Pakar Hukum Angka Ada Pembegalan Kewenangan Kejaksaan untuk Tangani Kasus Korupsi

Pakar Hukum Angka Ada Pembegalan Kewenangan Kejaksaan untuk Tangani Kasus Korupsi

JAKARTA – Pakar Hukum Pidana dari Universitas Jenderal Soedirman Hibnu Nugroho menilai penghapusan kewenangan Kejaksaan untuk menyidik persoalan hukum korupsi adalah bentuk pembegalan dalam penjelasan Rancangan Undang-Undang ( RUU ) tentang Kitab Undang-Undang Hukum Acara Pidana ( KUHAP ). Dia mengatakan, fungsi penjelasan seharusnya untuk menjelaskan.

“Ini pembegalan dalam penjelasan (bagian penjelasan RUU KUHAP). Pemotongan kewenangan Kejaksaan di area diktum, penjelasan. Antara bunyi pasal (di RUU KUHAP) serta penjelasan itu malahan tiada jelas. Fungsi penjelasan itu kan untuk menjelaskan, tapi ini malah jadi tidak ada jelas,” ujarnya, Kamis (20/3/2025).

Dia menuturkan, terminologi penyidik tertentu adalah penyidik-penyidik yang dimaksud telah melakukan penyidikan yang mana diatur pada undang-undang (UU) yang tersebut bersangkutan. “Undang-Undang yang mana bersangkutan itu, misalnya UU Kejaksaan memberi kewenangan menyidik juga menuntut perkara korupsi lalu HAM. Tapi kenapa pada penjelasan (RUU KUHAP) malah dihilangkan? Itu kan ada begal. Pembegalan itu namanya,” ujarnya.

Menurut dia, dengan pertimbangan dominis litis ataupun redistribusi kewenangan, tidak ada kemungkinan besar Kejaksaan hanya sekali berada di dalam kewenangan penuntutan. Dia berpendapat, hal itu merupakan bagian dari kebijakan pemerintah hukum.

“Sudah ada dasar putusan Mahkamah Konstitusi, sebab Jaksa itu merupakan cermin penegakkan hukum. Kalau itu dicabut, rontok itu penegakkan hukum korupsi,” kata pengajar dalam Kampus Unsoed Purwokerto ini.

Lebih lanjut Hibnu mengatakan, ada pemahaman yang tersebut keliru dalam draf penjelasan revisi KUHAP, yang mana menghapus kewenangan Kejaksaan untuk menyidik perkara korupsi. Dia menjelaskan, selama ini penyidik itu ada yang dimaksud berasal dari polisi, jaksa, Komisi Pemberantasan Korupsi (KPK), bahkan Penyidik Pegawai Negeri Sipil (PPNS).

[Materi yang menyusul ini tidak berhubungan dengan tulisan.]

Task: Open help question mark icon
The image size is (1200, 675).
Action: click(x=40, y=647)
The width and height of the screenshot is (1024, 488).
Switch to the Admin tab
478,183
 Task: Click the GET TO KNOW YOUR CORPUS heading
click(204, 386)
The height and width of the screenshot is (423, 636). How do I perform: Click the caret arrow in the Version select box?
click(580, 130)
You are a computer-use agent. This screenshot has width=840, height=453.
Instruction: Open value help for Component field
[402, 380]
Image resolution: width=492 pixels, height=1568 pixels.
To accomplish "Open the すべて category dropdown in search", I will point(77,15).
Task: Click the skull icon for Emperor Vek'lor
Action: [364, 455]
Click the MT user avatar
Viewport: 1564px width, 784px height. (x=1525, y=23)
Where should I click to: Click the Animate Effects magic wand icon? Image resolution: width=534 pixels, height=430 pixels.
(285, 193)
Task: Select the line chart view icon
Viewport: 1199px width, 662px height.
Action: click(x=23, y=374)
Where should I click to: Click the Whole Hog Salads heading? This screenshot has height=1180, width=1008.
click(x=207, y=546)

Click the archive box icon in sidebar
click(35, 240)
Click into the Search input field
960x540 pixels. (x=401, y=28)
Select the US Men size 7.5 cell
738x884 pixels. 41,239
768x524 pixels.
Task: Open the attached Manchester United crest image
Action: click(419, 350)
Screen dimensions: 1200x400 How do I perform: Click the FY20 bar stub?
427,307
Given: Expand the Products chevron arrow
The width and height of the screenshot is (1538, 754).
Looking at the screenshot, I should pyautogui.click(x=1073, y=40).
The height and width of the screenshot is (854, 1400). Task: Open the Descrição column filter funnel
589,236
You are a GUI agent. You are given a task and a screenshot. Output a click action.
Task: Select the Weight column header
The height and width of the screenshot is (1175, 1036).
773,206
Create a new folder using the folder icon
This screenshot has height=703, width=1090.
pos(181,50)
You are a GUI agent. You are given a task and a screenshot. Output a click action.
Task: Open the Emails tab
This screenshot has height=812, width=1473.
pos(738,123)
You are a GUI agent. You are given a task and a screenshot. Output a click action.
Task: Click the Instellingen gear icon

Masalah kewenangan jaksa menjadi penyidik telah digugat empat kali ke Mahkamah Konstitusi (MK). Hasilnya MK selalu menolak gugatan tersebut.

“Artinya sebetulnya ada kebijakan pembuat undang-undang waktu itu merespons putusan MK yang sudah ada ada, putusan MK yang meraih kemenangan Kejaksaan pada penyidik tertentu. Jadi terminologi penyidik tertentu adalah penyidik yang dimaksud diberikan oleh UU yang dimaksud telah sebelumnya. Misalnya UU KPK, UU Kejaksaan, UU TNI,” pungkasnya.